Search and Crowdsourcing: Verbase via Hong Kong
December 6, 2013
Short honk: You may wonder what a crowd sourced search engine is. If you poke around the mainstream Web indexes like Google and Bing, there are some tantalizing clues. Blekko and DuckDuckGo have used the word “crowd sourced” to entice users. With a bit more digging you may come across a search engine from Verbase. The news release, issued in October 2013, explains the notion in this way:
Powered by human intelligence, Verbase delivers more direct results for text-based searches, and enables users to add comments and original content to search results. Verbase is currently receiving over 50,000 unique monthly visitors to its site.
Google is mostly algorithms, most of the time. Rumors of humans tinkering with the giant’s findability system drift around, but Google likes nests of numerical recipes. Humans are, well, human, slow, and often prone to playing volleyball and sleeping.
A Verbase results screen for the query “Fulcrum Technologies Ful/Text”.
The Verbase approach uses three methods:
- A search box that offers category filters. (These look like the Blekko “slash” functions.)
- What the company calls an “automatic user ranking algorithm” that considers “engagement.” (Perhaps this means clicking and the time spent in a results list?)
- A “micro content” function that allows a user to create content. (Does this echo Vivisimo’s approach on steroids?)
According to the news release:
Founded by serial entrepreneur Antoine Sorel Neron, Verbase is a semantic search engine powered by human intelligence that relieves user frustration associated with spam, advertising, and irrelevant search results.
Several observations:
First, Google’s utility is not what it used to be. Search is not about precision and recall. Search is the source of money that funds synthetic biology investments and systems that are tuned to deliver brand advertising. Verbase is one company willing to point out that Google generates results that are sometimes less than useful to online searchers.
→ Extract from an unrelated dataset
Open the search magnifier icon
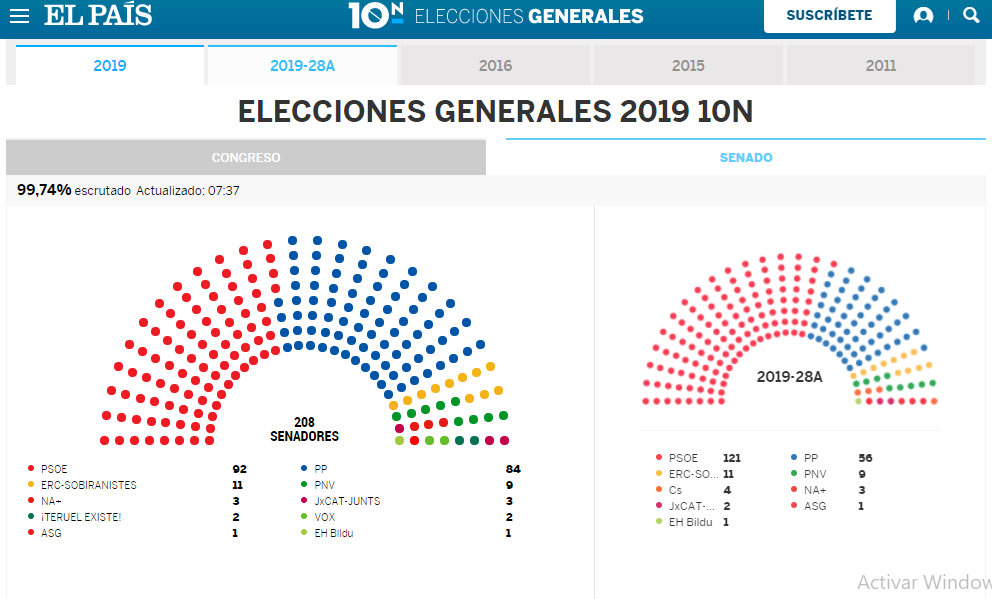Screen dimensions: 992x599 click(971, 15)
Second, Verbase is, like many other Web search companies, hitting some hot buttons to generate interest; for example, crowd sourcing. This is a good idea if methods exist to cope with the issues associated with uncontrolled indexing and content.
Third, the location of the company appears to be Hong Kong. Is this one more example of the center of technology starting to tip somewhere other than longitude of Highway 101?
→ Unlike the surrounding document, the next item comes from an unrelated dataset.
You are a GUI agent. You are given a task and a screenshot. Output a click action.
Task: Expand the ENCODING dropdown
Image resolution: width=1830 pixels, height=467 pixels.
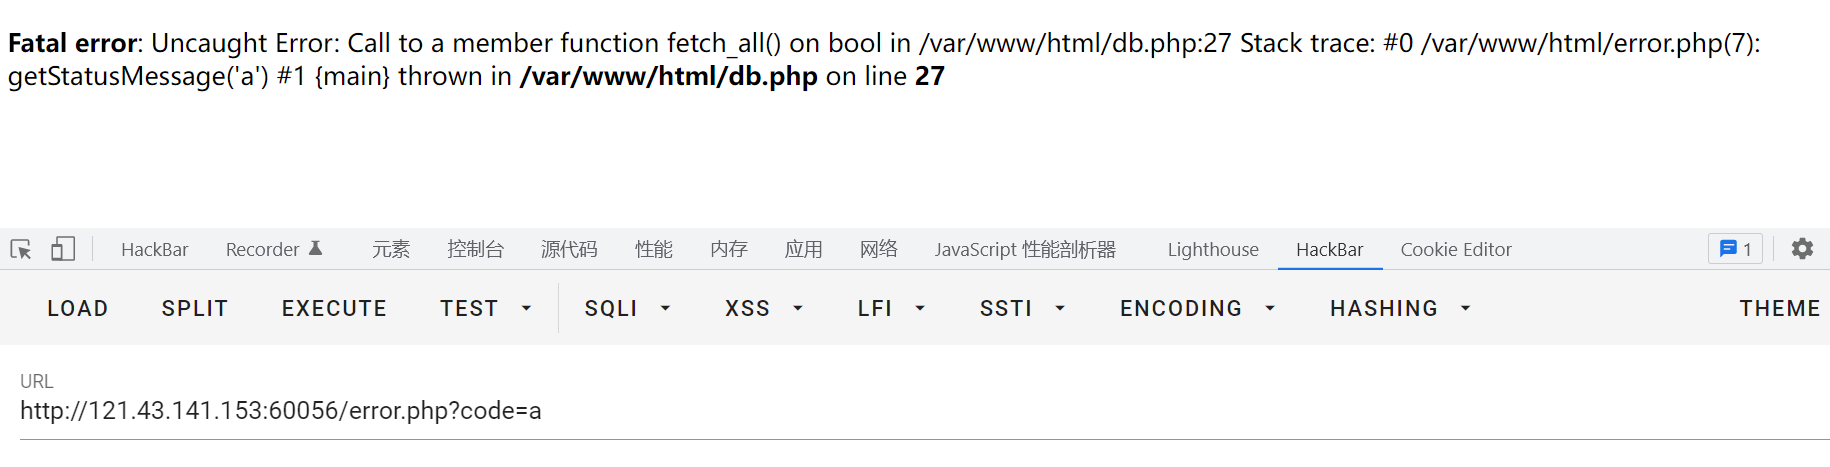[x=1197, y=308]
The system is worth a look. My test queries returned useful results. The graphic approach reminded me of Exalead’s Web search system from three or four years ago. I noted that the system handled an odd ball product name “Ful/Text” reasonably well. Some competitors’ systems insisted that I really wanted “full text.” Wrong.
Verbase brought a smile to my face by returning results that I judged “relevant.” Worth a test drive.